[[ Source material open ]]
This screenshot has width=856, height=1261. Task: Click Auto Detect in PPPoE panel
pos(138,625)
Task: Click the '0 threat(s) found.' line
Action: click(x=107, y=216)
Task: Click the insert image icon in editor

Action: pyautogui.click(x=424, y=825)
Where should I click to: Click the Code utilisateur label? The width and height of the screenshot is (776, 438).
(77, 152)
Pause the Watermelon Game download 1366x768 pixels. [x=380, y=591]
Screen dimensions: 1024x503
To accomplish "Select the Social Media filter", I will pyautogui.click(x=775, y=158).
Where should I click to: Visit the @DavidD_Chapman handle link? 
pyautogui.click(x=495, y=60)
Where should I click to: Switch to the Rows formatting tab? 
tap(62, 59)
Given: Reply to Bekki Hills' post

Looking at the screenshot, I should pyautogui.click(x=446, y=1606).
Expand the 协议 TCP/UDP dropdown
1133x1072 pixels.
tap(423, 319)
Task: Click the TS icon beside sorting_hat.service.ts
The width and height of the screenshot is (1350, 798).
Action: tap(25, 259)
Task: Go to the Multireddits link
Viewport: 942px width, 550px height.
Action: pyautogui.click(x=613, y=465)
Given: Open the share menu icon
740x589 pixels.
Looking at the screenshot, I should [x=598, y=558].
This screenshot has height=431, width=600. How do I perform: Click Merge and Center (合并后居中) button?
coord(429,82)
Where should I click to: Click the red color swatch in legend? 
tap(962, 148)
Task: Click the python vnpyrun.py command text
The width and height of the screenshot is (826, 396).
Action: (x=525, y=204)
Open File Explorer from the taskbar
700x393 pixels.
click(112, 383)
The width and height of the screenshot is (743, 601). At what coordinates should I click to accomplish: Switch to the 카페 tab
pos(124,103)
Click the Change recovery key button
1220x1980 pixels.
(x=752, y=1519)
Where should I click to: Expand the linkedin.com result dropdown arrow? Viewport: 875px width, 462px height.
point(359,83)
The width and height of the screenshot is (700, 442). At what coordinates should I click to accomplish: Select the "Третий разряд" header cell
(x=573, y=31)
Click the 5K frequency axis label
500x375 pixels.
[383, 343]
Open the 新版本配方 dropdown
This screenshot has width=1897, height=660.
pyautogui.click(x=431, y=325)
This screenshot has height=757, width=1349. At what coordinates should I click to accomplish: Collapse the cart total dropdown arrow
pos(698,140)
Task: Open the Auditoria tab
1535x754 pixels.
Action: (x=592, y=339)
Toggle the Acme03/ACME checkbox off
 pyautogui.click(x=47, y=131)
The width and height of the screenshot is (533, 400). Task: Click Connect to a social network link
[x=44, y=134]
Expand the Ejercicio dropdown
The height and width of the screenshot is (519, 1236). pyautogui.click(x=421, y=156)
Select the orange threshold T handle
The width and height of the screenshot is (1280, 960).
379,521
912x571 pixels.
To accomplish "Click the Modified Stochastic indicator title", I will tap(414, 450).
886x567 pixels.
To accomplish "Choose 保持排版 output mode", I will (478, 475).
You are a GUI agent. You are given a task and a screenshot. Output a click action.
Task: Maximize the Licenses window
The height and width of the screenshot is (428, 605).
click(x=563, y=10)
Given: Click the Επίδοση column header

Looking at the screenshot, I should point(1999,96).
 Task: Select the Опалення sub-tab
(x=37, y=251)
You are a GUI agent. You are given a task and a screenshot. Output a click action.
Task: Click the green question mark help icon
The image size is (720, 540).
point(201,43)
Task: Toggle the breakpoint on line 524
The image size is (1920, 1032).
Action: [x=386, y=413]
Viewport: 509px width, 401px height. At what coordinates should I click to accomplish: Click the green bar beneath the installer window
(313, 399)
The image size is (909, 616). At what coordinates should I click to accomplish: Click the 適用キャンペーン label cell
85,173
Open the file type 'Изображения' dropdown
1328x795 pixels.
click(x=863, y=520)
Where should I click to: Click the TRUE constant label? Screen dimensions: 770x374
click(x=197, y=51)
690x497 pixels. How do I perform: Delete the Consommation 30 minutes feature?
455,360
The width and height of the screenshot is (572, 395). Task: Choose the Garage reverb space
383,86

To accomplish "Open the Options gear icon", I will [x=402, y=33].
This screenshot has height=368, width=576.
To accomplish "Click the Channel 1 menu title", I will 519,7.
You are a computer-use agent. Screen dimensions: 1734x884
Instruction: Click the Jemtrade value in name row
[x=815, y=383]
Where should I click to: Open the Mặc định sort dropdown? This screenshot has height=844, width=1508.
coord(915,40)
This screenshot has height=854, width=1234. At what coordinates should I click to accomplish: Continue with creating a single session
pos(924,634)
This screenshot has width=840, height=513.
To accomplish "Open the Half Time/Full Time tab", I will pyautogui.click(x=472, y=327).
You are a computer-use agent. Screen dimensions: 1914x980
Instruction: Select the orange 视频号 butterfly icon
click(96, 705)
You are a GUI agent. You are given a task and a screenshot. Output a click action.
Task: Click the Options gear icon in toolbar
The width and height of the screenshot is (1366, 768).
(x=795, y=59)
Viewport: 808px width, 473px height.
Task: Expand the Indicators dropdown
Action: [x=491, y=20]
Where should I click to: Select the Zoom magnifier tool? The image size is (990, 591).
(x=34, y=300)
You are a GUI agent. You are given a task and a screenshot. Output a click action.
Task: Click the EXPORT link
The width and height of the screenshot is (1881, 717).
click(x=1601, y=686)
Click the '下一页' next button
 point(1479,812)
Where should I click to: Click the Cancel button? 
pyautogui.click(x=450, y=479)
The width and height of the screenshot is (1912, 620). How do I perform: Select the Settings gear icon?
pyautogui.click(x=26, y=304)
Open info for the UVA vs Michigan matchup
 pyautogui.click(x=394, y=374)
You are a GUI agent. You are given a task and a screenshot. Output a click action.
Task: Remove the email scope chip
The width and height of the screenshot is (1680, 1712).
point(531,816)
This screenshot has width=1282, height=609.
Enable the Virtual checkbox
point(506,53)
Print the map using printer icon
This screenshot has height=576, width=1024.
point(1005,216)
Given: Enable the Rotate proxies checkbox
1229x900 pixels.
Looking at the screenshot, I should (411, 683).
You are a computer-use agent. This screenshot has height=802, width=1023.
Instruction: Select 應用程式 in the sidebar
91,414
[[ Source material closed ]]
▶ _Action item_: All the data needs repeating. Return it exactly.

▶ _Response for this exercise_:
This screenshot has width=856, height=1261. Task: Click Auto Detect in PPPoE panel
pos(138,625)
Task: Click the '0 threat(s) found.' line
Action: click(x=107, y=216)
Task: Click the insert image icon in editor

Action: pyautogui.click(x=424, y=825)
Where should I click to: Click the Code utilisateur label? The width and height of the screenshot is (776, 438).
(77, 152)
Pause the Watermelon Game download 1366x768 pixels. [x=380, y=591]
Screen dimensions: 1024x503
To accomplish "Select the Social Media filter", I will pyautogui.click(x=775, y=158).
Where should I click to: Visit the @DavidD_Chapman handle link? 
pyautogui.click(x=495, y=60)
Where should I click to: Switch to the Rows formatting tab? 
tap(62, 59)
Given: Reply to Bekki Hills' post

Looking at the screenshot, I should pyautogui.click(x=446, y=1606).
Expand the 协议 TCP/UDP dropdown
1133x1072 pixels.
tap(423, 319)
Task: Click the TS icon beside sorting_hat.service.ts
The width and height of the screenshot is (1350, 798).
Action: tap(25, 259)
Task: Go to the Multireddits link
Viewport: 942px width, 550px height.
Action: pyautogui.click(x=613, y=465)
Given: Open the share menu icon
740x589 pixels.
Looking at the screenshot, I should [x=598, y=558].
This screenshot has height=431, width=600. How do I perform: Click Merge and Center (合并后居中) button?
coord(429,82)
Where should I click to: Click the red color swatch in legend? 
tap(962, 148)
Task: Click the python vnpyrun.py command text
The width and height of the screenshot is (826, 396).
Action: (x=525, y=204)
Open File Explorer from the taskbar
700x393 pixels.
click(112, 383)
The width and height of the screenshot is (743, 601). At what coordinates should I click to accomplish: Switch to the 카페 tab
pos(124,103)
Click the Change recovery key button
1220x1980 pixels.
(x=752, y=1519)
Where should I click to: Expand the linkedin.com result dropdown arrow? Viewport: 875px width, 462px height.
point(359,83)
The width and height of the screenshot is (700, 442). At what coordinates should I click to accomplish: Select the "Третий разряд" header cell
(x=573, y=31)
Click the 5K frequency axis label
500x375 pixels.
[383, 343]
Open the 新版本配方 dropdown
This screenshot has width=1897, height=660.
pyautogui.click(x=431, y=325)
This screenshot has height=757, width=1349. At what coordinates should I click to accomplish: Collapse the cart total dropdown arrow
pos(698,140)
Task: Open the Auditoria tab
1535x754 pixels.
Action: (x=592, y=339)
Toggle the Acme03/ACME checkbox off
 pyautogui.click(x=47, y=131)
The width and height of the screenshot is (533, 400). Task: Click Connect to a social network link
[x=44, y=134]
Expand the Ejercicio dropdown
The height and width of the screenshot is (519, 1236). pyautogui.click(x=421, y=156)
Select the orange threshold T handle
The width and height of the screenshot is (1280, 960).
379,521
912x571 pixels.
To accomplish "Click the Modified Stochastic indicator title", I will tap(414, 450).
886x567 pixels.
To accomplish "Choose 保持排版 output mode", I will (478, 475).
You are a GUI agent. You are given a task and a screenshot. Output a click action.
Task: Maximize the Licenses window
The height and width of the screenshot is (428, 605).
click(x=563, y=10)
Given: Click the Επίδοση column header

Looking at the screenshot, I should point(1999,96).
 Task: Select the Опалення sub-tab
(x=37, y=251)
You are a GUI agent. You are given a task and a screenshot. Output a click action.
Task: Click the green question mark help icon
The image size is (720, 540).
point(201,43)
Task: Toggle the breakpoint on line 524
The image size is (1920, 1032).
Action: [x=386, y=413]
Viewport: 509px width, 401px height. At what coordinates should I click to accomplish: Click the green bar beneath the installer window
(313, 399)
The image size is (909, 616). At what coordinates should I click to accomplish: Click the 適用キャンペーン label cell
85,173
Open the file type 'Изображения' dropdown
1328x795 pixels.
click(x=863, y=520)
Where should I click to: Click the TRUE constant label? Screen dimensions: 770x374
click(x=197, y=51)
690x497 pixels. How do I perform: Delete the Consommation 30 minutes feature?
455,360
The width and height of the screenshot is (572, 395). Task: Choose the Garage reverb space
383,86

To accomplish "Open the Options gear icon", I will [x=402, y=33].
This screenshot has height=368, width=576.
To accomplish "Click the Channel 1 menu title", I will 519,7.
You are a computer-use agent. Screen dimensions: 1734x884
Instruction: Click the Jemtrade value in name row
[x=815, y=383]
Where should I click to: Open the Mặc định sort dropdown? This screenshot has height=844, width=1508.
coord(915,40)
This screenshot has height=854, width=1234. At what coordinates should I click to accomplish: Continue with creating a single session
pos(924,634)
This screenshot has width=840, height=513.
To accomplish "Open the Half Time/Full Time tab", I will pyautogui.click(x=472, y=327).
You are a computer-use agent. Screen dimensions: 1914x980
Instruction: Select the orange 视频号 butterfly icon
click(96, 705)
You are a GUI agent. You are given a task and a screenshot. Output a click action.
Task: Click the Options gear icon in toolbar
The width and height of the screenshot is (1366, 768).
(x=795, y=59)
Viewport: 808px width, 473px height.
Task: Expand the Indicators dropdown
Action: [x=491, y=20]
Where should I click to: Select the Zoom magnifier tool? The image size is (990, 591).
(x=34, y=300)
You are a GUI agent. You are given a task and a screenshot. Output a click action.
Task: Click the EXPORT link
The width and height of the screenshot is (1881, 717).
click(x=1601, y=686)
Click the '下一页' next button
 point(1479,812)
Where should I click to: Click the Cancel button? 
pyautogui.click(x=450, y=479)
The width and height of the screenshot is (1912, 620). How do I perform: Select the Settings gear icon?
pyautogui.click(x=26, y=304)
Open info for the UVA vs Michigan matchup
 pyautogui.click(x=394, y=374)
You are a GUI agent. You are given a task and a screenshot. Output a click action.
Task: Remove the email scope chip
The width and height of the screenshot is (1680, 1712).
point(531,816)
This screenshot has width=1282, height=609.
Enable the Virtual checkbox
point(506,53)
Print the map using printer icon
This screenshot has height=576, width=1024.
point(1005,216)
Given: Enable the Rotate proxies checkbox
1229x900 pixels.
Looking at the screenshot, I should (411, 683).
You are a computer-use agent. This screenshot has height=802, width=1023.
Instruction: Select 應用程式 in the sidebar
91,414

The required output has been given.